# Kill Squad - A Deathwatch Omnibus



## Commissar Ploss (Feb 29, 2008)

[a link to the OP in News and Rumors: http://www.heresy-online.net/forums/showthread.php?t=59981]

Commissar Ploss reporting in with a Heresy-Online Exclusive! 

I present to you _Kill Squad_, _a Deathwatch Omnibus_. One of the Black Library's newest Print On Demand books. 

A copy of this book was leaked to me form a source inside Games Workshop. This title hasn't yet appeared in any information released to the public, nor is there a release date slated for this title yet. Nothing on the Black Library Website either. When i contacted Black Library about this title, specifically the people who handle the POD material, they claimed that such a title didn't exist. :laugh: what a joke, as you will see from the images below. 

This is a new release, not an old reissue, as it utilizes the new Black Library logo.

_Kill Squad_ contains the duology of CS Goto titles _Warrior Brood_ and _Warrior Coven_, as well as the _Deathwatch_ graphic novel by Jim Alexander and Graham Stoddart.

Please enjoy this Heresy-Online exclusive!

brought to you by your friend and fellow Heretic,

Commissar Ploss :drinks:


----------



## HOBO (Dec 7, 2007)

Hey cool dude, I love deathwatch and have my DW and SM armies modelled as such.
I haven't read any of these Novels so this 3 in 1 will be great.

Is Goto really as bad as some say?


----------



## Commissar Ploss (Feb 29, 2008)

meh, its all up to interpretation really. I would suggest you read them and formulate your own opinion. I'm quite indifferent to CS Goto. His stories aren't bad, yet they aren't the best. 

CP


----------



## Lord of the Night (Nov 18, 2009)

Goto's Deathwatch series was very good, but the Dawn of War series was a travesty. Take the good with the bad.


----------



## Commissar Ploss (Feb 29, 2008)

Looks like Warseer saw my post and ran with it too.

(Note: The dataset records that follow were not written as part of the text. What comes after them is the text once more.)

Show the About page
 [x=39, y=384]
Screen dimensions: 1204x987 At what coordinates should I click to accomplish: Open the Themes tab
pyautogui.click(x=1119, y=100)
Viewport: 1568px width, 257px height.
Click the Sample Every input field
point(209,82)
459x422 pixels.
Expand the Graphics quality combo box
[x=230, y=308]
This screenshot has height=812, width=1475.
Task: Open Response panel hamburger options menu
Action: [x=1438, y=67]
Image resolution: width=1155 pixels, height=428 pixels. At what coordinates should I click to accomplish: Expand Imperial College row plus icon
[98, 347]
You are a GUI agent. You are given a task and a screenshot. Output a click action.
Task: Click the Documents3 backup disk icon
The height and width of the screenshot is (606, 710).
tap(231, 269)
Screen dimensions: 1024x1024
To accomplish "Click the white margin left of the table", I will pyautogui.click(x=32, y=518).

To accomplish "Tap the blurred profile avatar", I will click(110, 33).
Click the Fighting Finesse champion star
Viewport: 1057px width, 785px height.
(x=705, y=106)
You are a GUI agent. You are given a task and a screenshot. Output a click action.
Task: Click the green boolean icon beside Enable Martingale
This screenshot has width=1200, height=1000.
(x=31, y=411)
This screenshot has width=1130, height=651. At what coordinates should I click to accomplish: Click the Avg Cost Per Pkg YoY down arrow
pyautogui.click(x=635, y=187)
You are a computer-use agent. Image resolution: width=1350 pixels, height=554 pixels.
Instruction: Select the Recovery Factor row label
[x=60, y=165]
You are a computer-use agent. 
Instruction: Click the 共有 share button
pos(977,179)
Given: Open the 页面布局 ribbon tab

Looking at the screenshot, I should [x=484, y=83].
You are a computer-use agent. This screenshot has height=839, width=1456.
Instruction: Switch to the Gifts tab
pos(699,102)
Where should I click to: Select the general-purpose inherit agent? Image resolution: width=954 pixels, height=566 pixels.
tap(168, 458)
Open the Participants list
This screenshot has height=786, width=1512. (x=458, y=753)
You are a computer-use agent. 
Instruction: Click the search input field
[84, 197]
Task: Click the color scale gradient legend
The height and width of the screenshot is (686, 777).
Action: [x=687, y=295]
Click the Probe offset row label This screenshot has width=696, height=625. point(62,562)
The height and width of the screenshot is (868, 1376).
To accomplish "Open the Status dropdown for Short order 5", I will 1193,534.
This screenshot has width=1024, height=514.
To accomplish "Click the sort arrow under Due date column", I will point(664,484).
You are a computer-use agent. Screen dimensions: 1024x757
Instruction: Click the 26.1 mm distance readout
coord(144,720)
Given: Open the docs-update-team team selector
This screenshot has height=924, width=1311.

http://www.warseer.com/forums/showthread.php?p=4560543#post4560543


----------



## Dagmire (Oct 9, 2008)

Plus all my fucking rep for doing such a good job for heresy in finding this dude


----------



## World Eater XII (Dec 12, 2008)

believe that shit! thats gorram awesome!


----------



## Brother Subtle (May 24, 2009)

We have an insider at BL? Sweeeet!


----------



## Commissar Ploss (Feb 29, 2008)

Brother Subtle said:


> We have an insider at BL? Sweeeet!


lol yeah, me!

CP


----------



## World Eater XII (Dec 12, 2008)

pretty goddam awesome!


----------



## Commissar Ploss (Feb 29, 2008)

Ok, so i've known about this book for quite some time now, in fact, it was myself who leaked its existence to the rest of the world! Looks like BL has finally come around and made it available for purchase. 20pounds brings it home from the Black Library website.

http://www.blacklibrary.com/Exclusive-Products/Print-on-Demand/Kill-Squad.html

so ends the rumor, so begins history. I love leaking new stuff. lol

Commissar Ploss
"resident bad-ass."


----------